Copy exactly, no pictures: every line from the one that contains "Task: Click the Split request button" through the end of the entries below.

▼

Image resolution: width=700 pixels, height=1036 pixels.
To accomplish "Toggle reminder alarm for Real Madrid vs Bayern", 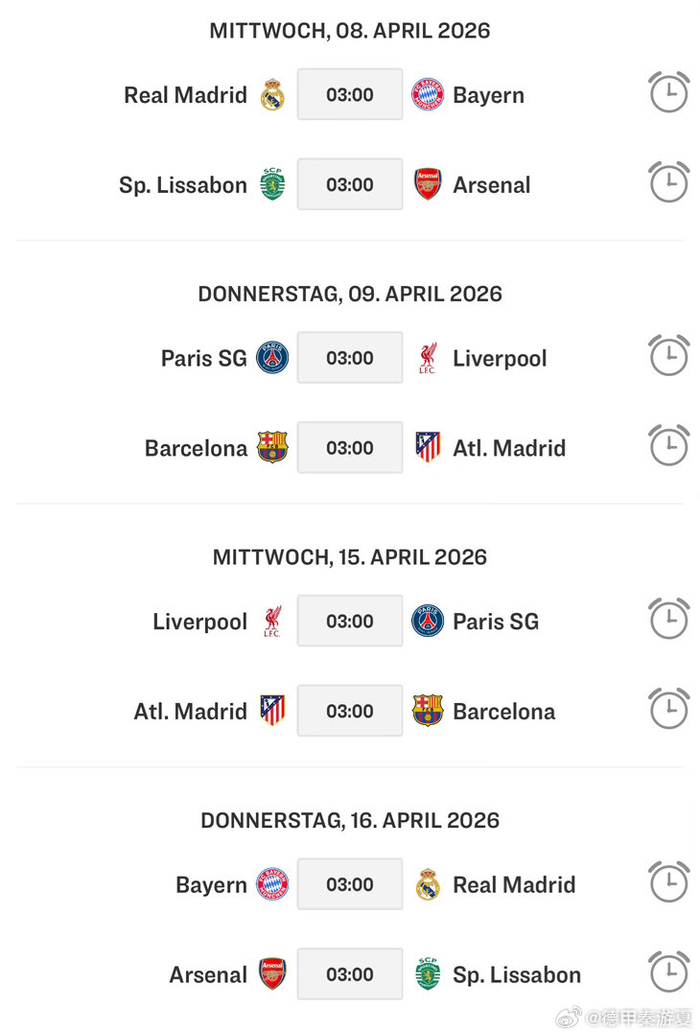I will coord(668,92).
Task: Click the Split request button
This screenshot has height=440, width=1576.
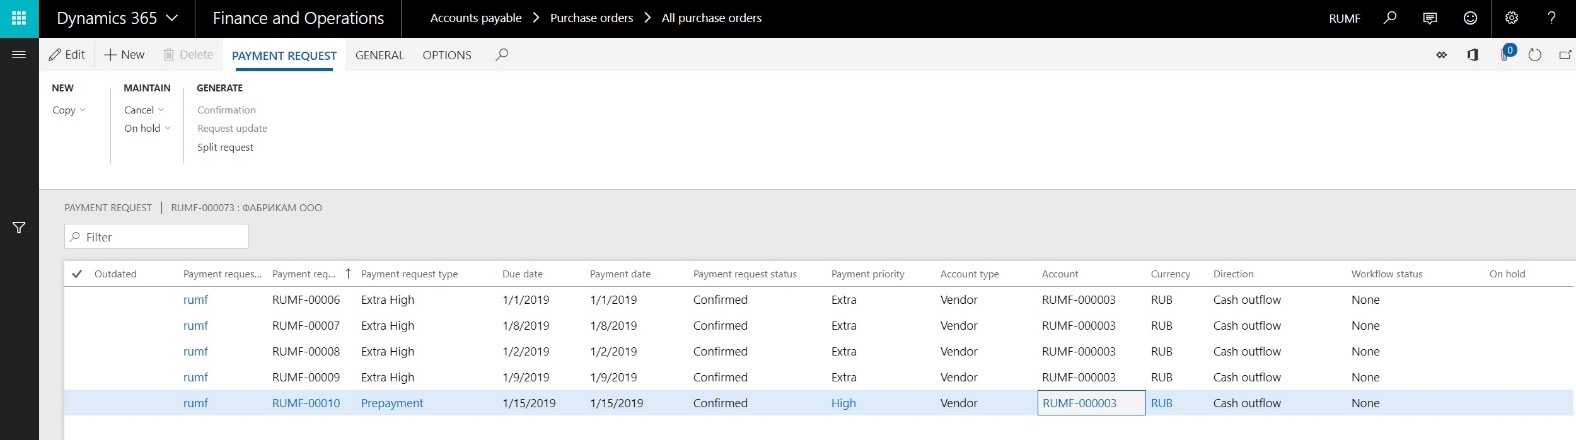Action: (225, 147)
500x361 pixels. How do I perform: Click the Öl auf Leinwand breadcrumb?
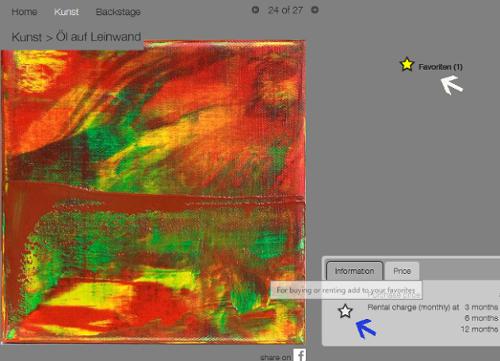(98, 37)
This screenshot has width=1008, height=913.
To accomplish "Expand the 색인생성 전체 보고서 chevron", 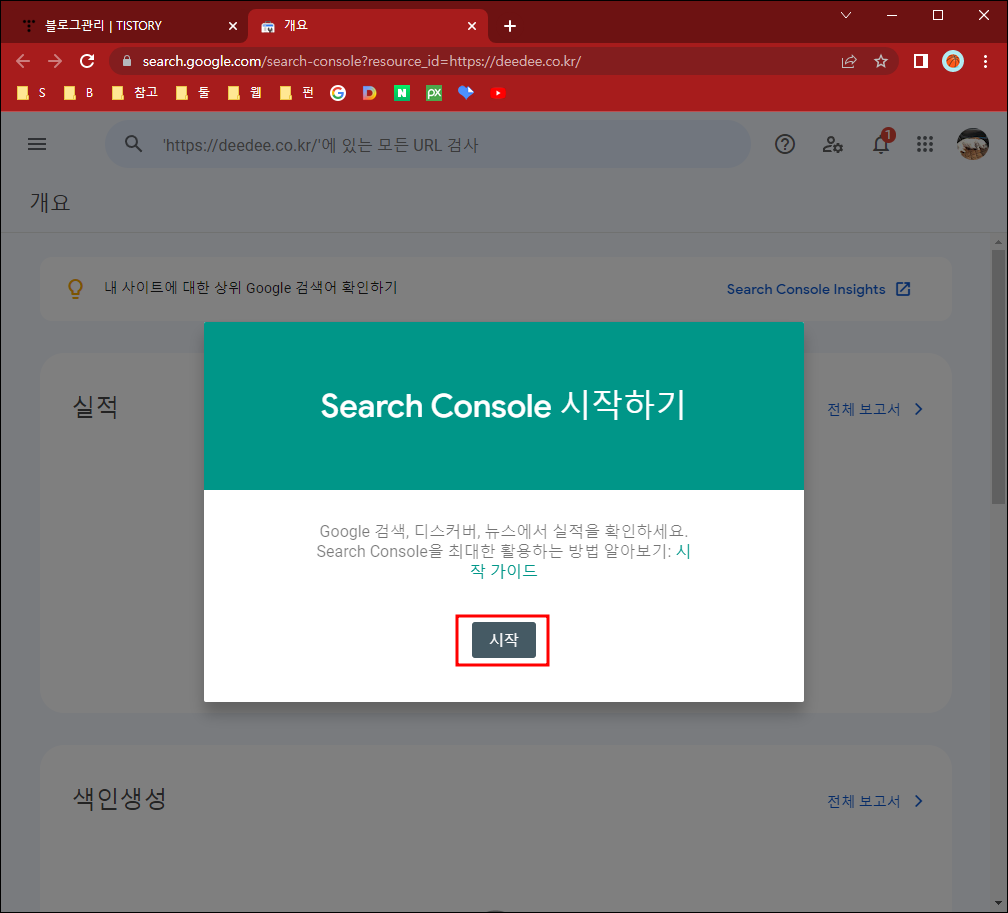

▲

* Written answer
Task: Click the Split request button
This screenshot has height=440, width=1576.
Action: (225, 147)
500x361 pixels. How do I perform: Click the Öl auf Leinwand breadcrumb?
(98, 37)
This screenshot has width=1008, height=913.
To accomplish "Expand the 색인생성 전체 보고서 chevron", 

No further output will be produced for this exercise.